Provided text:
-.-.-

Crowd-Tracking Noise and Air Pollution
July 29, 2010
A new noise/ozone sensor watch being tested in Europe.
Quantified Self enthusiast David Purdy asked me one day, “Why aren’t people measuring simple ambient things like background noise?”
I didn’t have a good answer at the time, but I do now. It turns out a project in France is doing just what David suggested.
In May 2009, some residents of Paris were given
La Montre Verte (“The Green Watch”). The watch is actually a watch, and it also has two sensors to detect noise levels and ozone levels, a GPS chip, and a Bluetooth chip.
As people went about their day, the watch recorded the noise and ozone in their environment. The data was transferred to a companion mobile phone application, regularly uploaded to a central server, and crunched into maps like this:
The objective is to multiply by 100 or 1000 the number of environmental sensors and involve citizens in environmental measurement.
With partners in UK, Netherlands, Belgian, Swiss and French, the “Green Watch” will soon be deploying large-scale experiments in Manchester, Amsterdam, Geneva and Paris.

-.-.-

[Screen grounding samples]
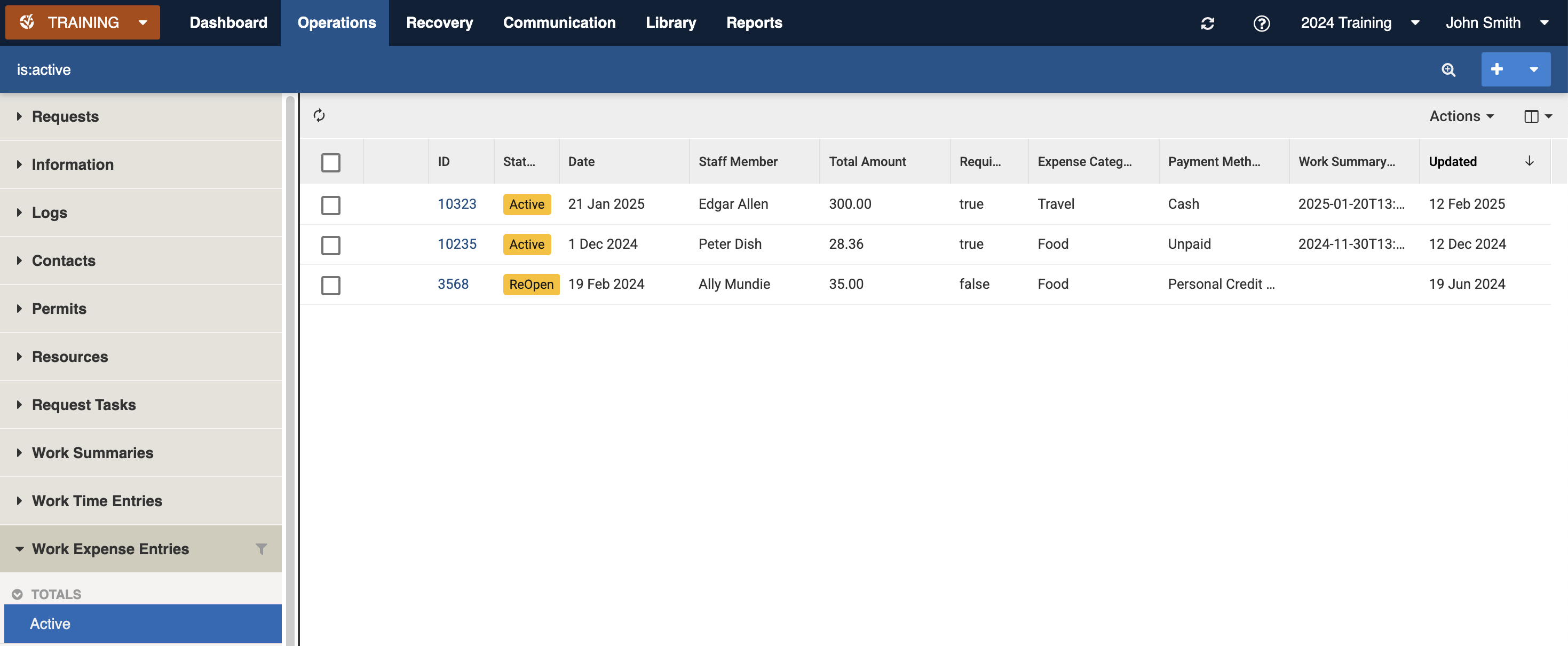1568x646 pixels.
Task: Open the Actions dropdown
Action: [x=1461, y=116]
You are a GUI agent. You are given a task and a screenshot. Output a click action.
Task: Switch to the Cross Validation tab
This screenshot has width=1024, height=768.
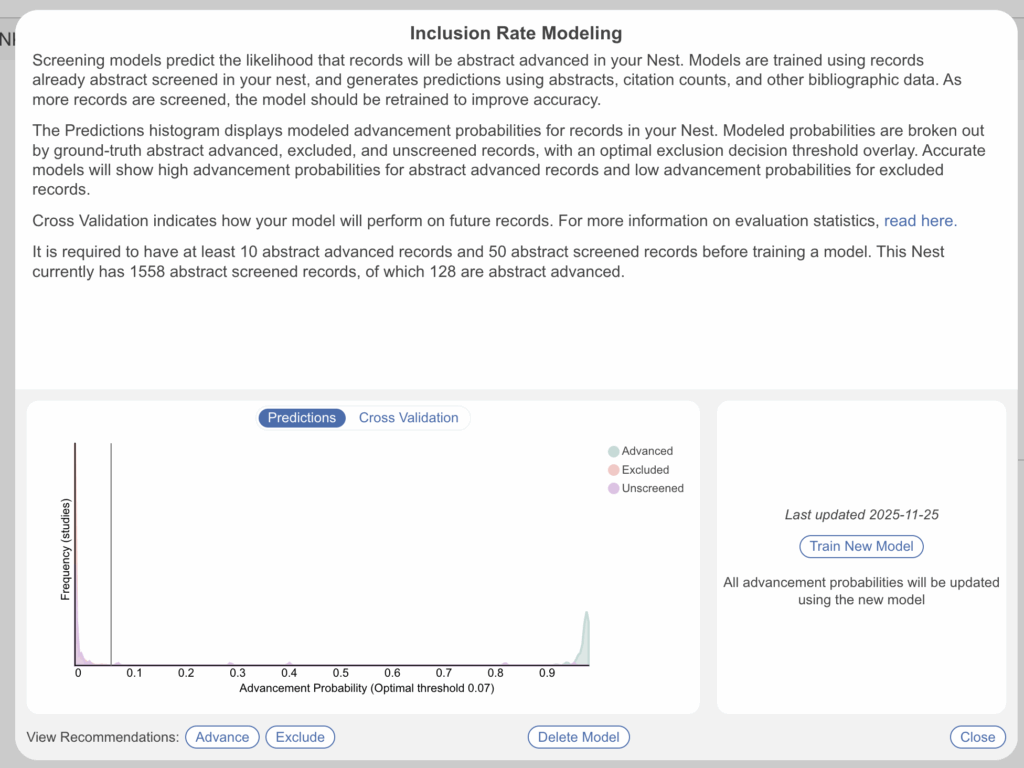click(x=408, y=418)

-.-.-

What to do:
#1 Render this sentence from the Green Watch article in Spanish: "As people went about their day, the watch recorded the noise and ozone in their environment."
#2 Convert part of the records into a Markdown table with columns Row and Line. Begin at the line that contains "You are a GUI", stop after the final line of the records, skip blank lines, and omit the pictures.
The article and the records were drawn from separate sources.

Solution list:
#1 A medida que las personas realizaban sus actividades diarias, el reloj registraba el ruido y el ozono de su entorno.

#2
| Row | Line |
|---|---|
| 1 | You are a GUI agent. You are given a task and a screenshot. Output a click action. |
| 2 | Task: Switch to the Cross Validation tab |
| 3 | This screenshot has width=1024, height=768. |
| 4 | click(x=408, y=418) |